Description of the task: Reproduce the listing below word for word, starting at the line that contains "Click the detach arrow icon in popover header" and ending at the end of the listing. Leave out the pictures.

==== Source material ====

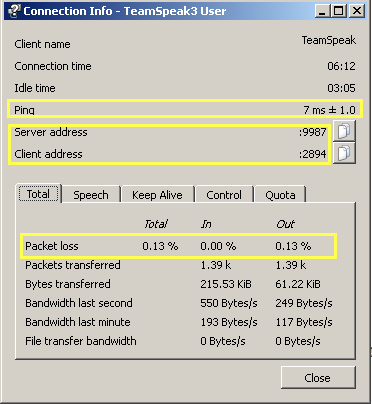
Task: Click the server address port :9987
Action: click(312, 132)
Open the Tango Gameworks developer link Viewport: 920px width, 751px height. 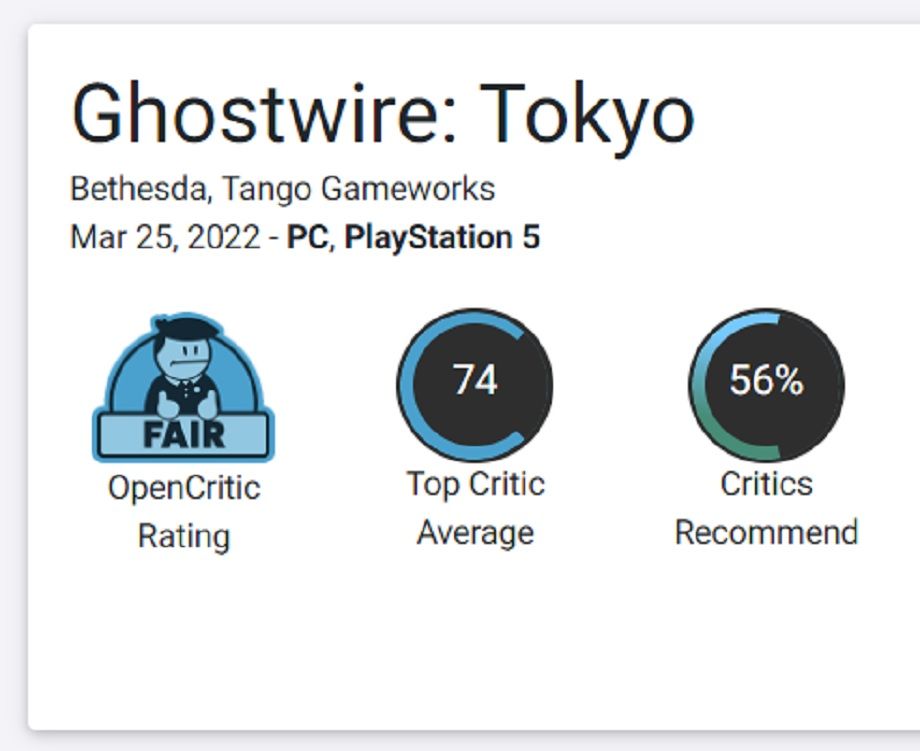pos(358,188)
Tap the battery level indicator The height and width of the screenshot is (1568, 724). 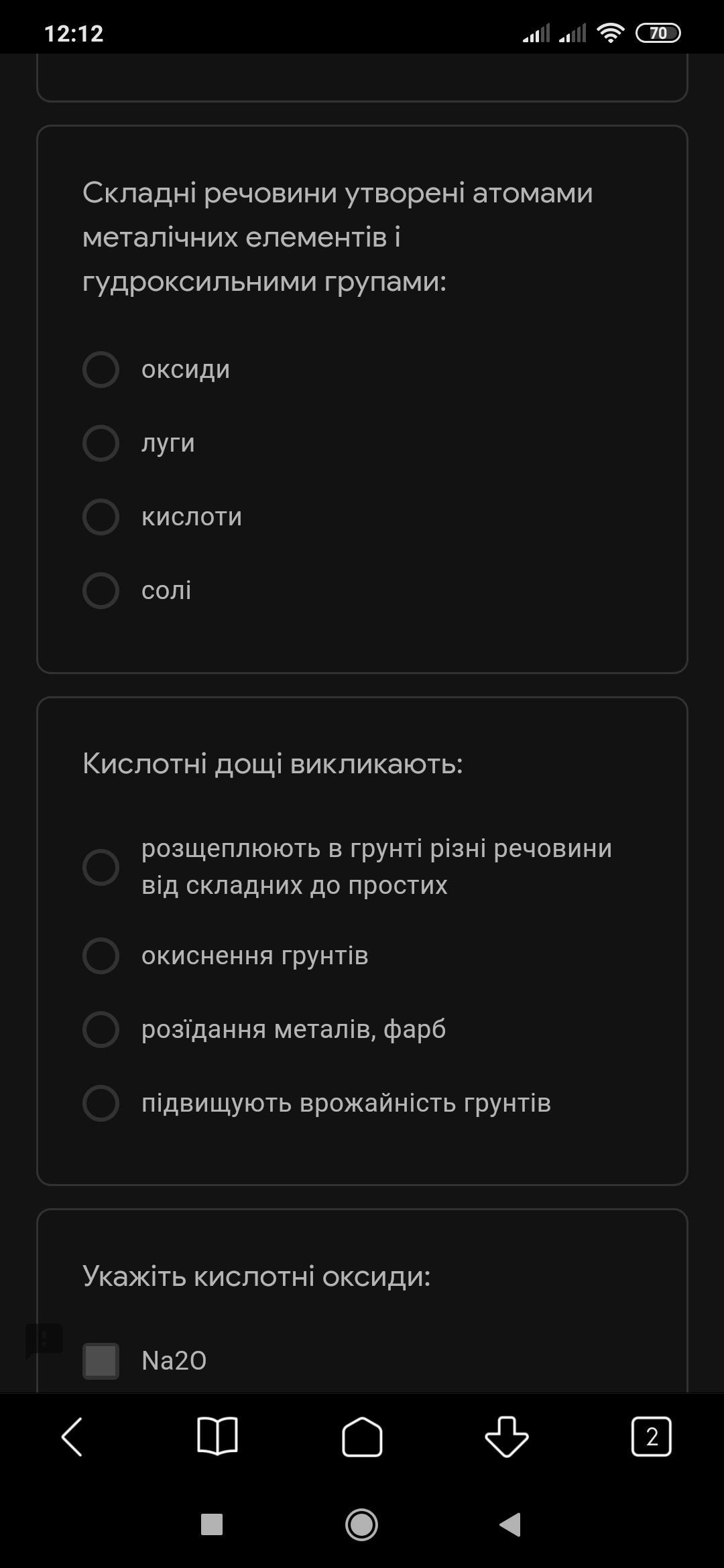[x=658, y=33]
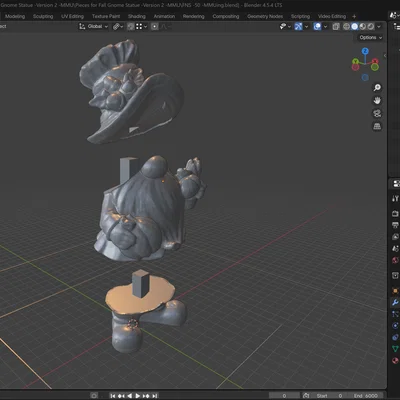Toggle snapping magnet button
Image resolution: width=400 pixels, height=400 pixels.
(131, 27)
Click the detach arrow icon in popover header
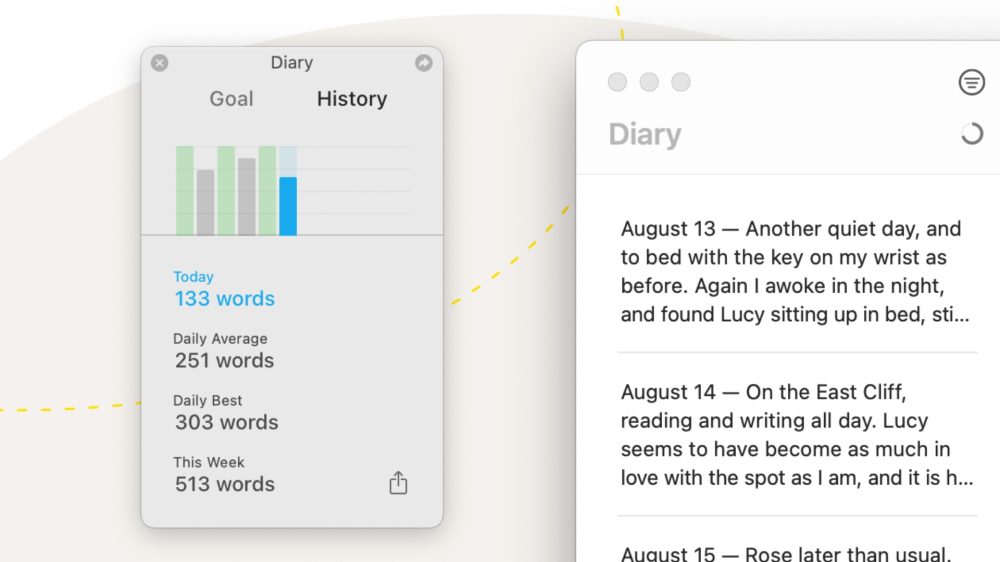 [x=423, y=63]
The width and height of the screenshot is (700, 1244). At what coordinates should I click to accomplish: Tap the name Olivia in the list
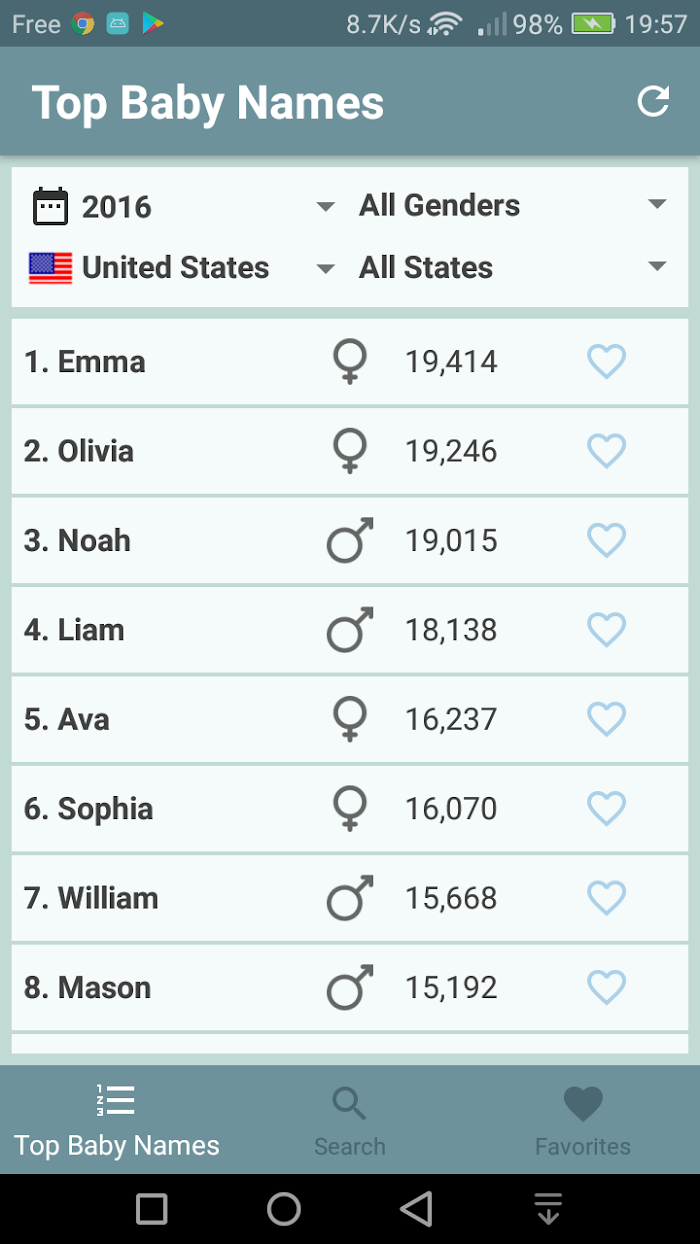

====

Exercise response:
Click the detach arrow icon in popover header
 [x=423, y=63]
The width and height of the screenshot is (700, 1244). At what coordinates should I click to accomplish: Tap the name Olivia in the list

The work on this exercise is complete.